> **Stated exercise**
Repeat the items below, switching "radio button" to "option" wherever it appears, and leave everything else the same.

> **Extracted data**

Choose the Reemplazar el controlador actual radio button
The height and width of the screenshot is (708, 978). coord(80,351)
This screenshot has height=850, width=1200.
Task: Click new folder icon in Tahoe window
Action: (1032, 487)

> **Expected answer**
Choose the Reemplazar el controlador actual option
The height and width of the screenshot is (708, 978). coord(80,351)
This screenshot has height=850, width=1200.
Task: Click new folder icon in Tahoe window
Action: (1032, 487)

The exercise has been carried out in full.